What needs to be done: Only the lines holding "icon" are wanted here; copy each from the listing.

Stored data:
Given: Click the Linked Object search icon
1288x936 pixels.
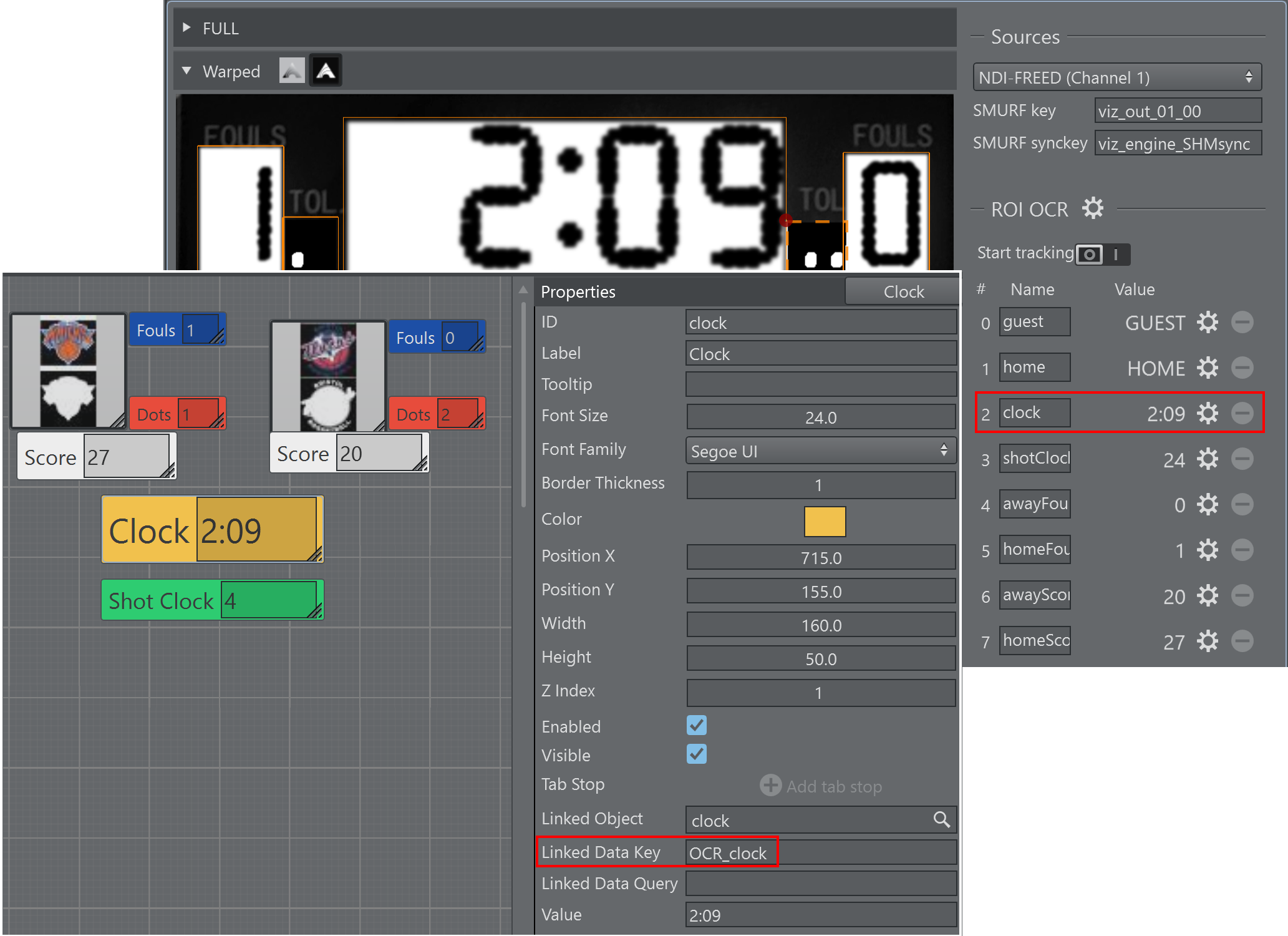Looking at the screenshot, I should click(941, 820).
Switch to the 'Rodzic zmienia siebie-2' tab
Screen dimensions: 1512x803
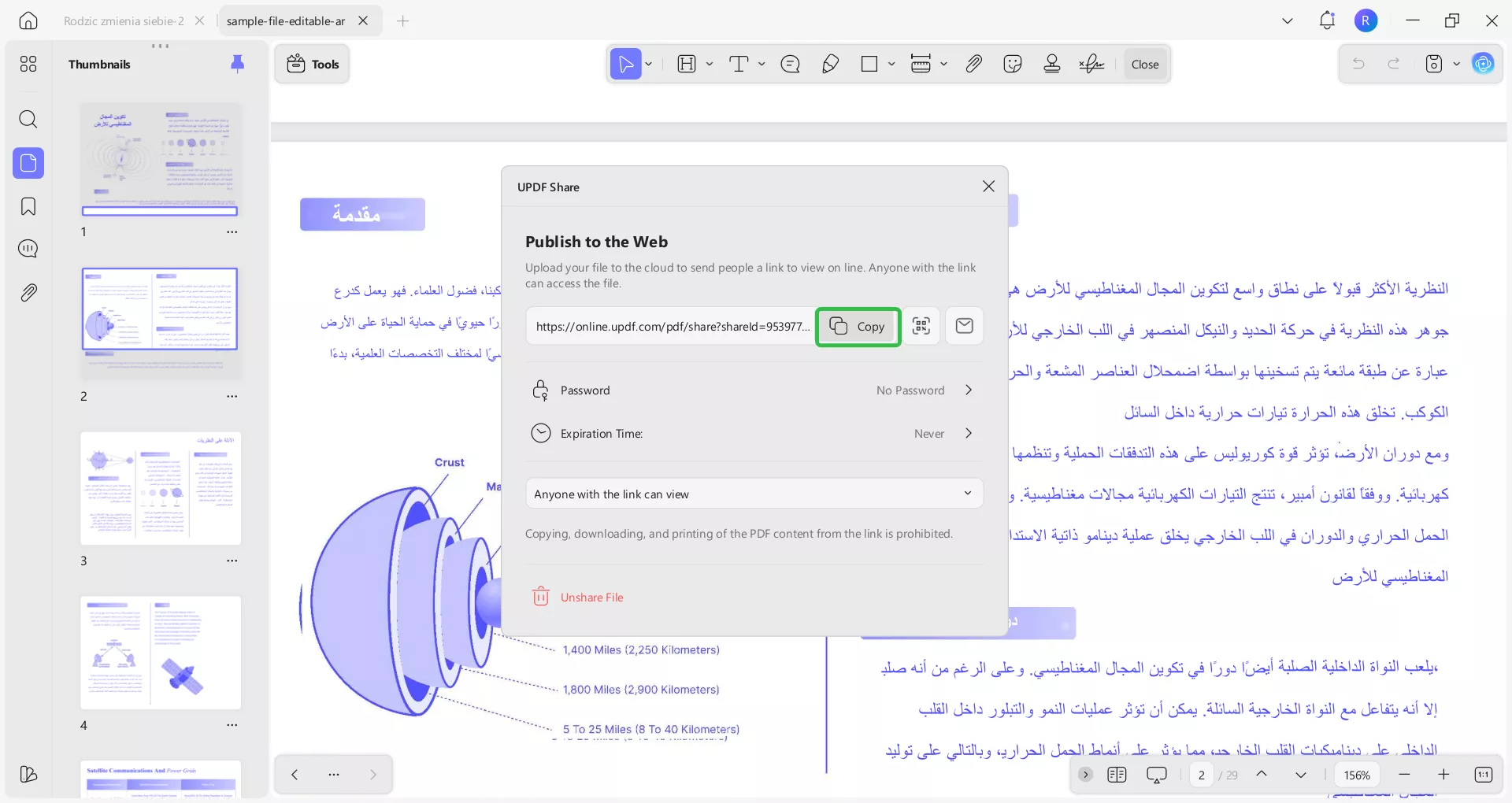(122, 20)
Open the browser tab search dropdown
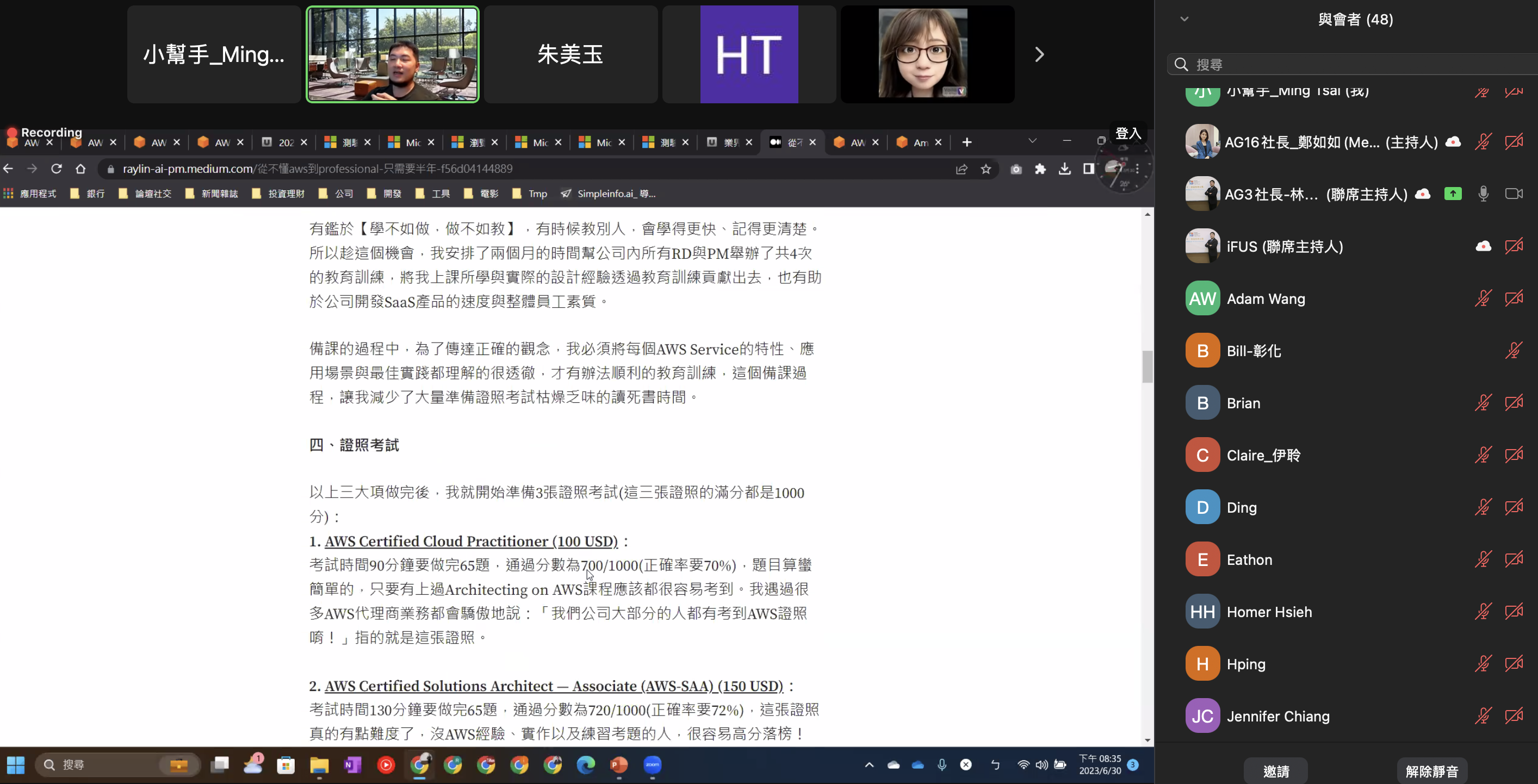 pos(1032,141)
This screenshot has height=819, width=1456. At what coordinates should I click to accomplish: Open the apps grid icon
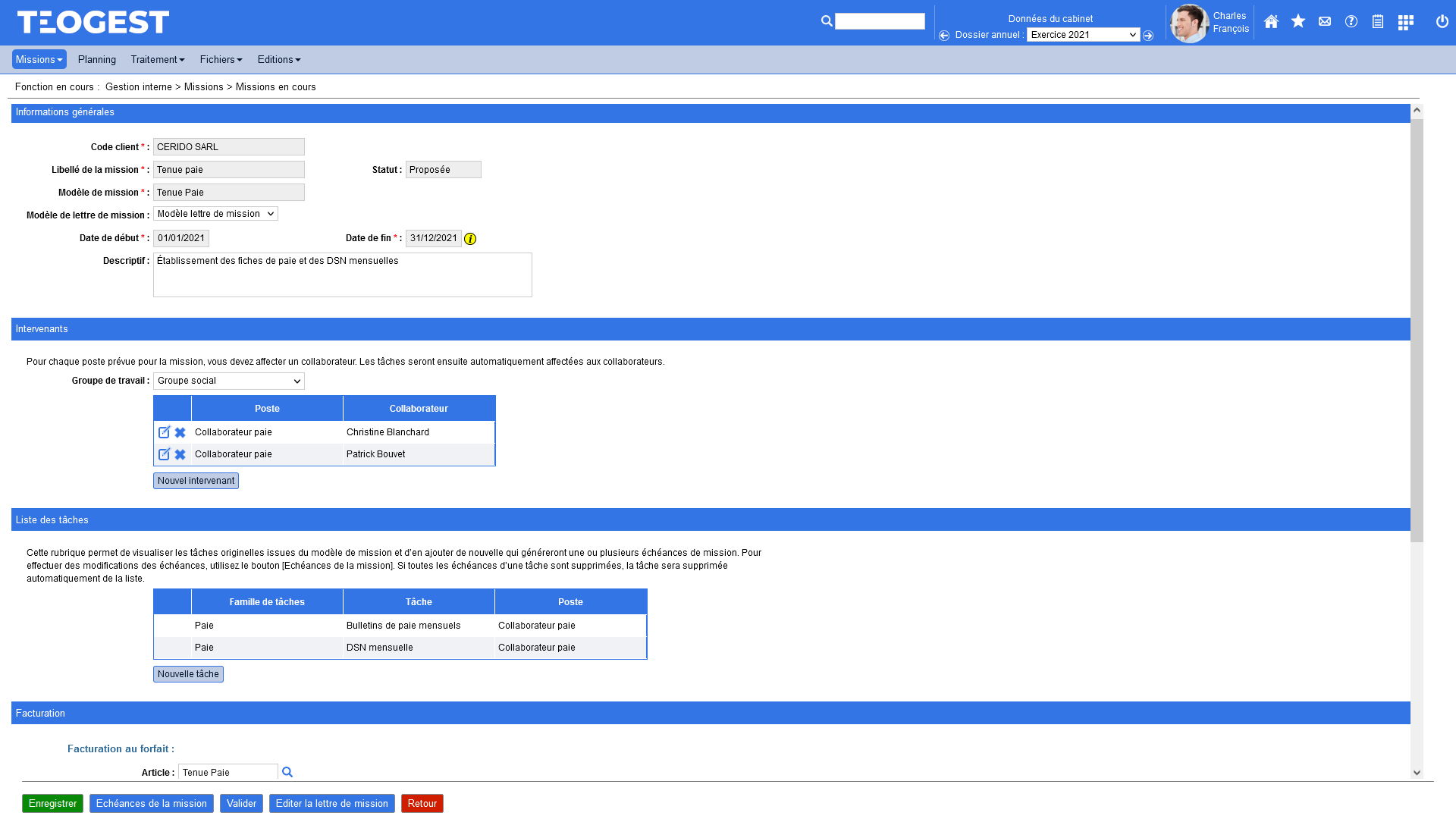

Solved problem:
Given: Click the Linked Object search icon
This screenshot has height=819, width=1456. At what coordinates should I click to accomplish: Open the apps grid icon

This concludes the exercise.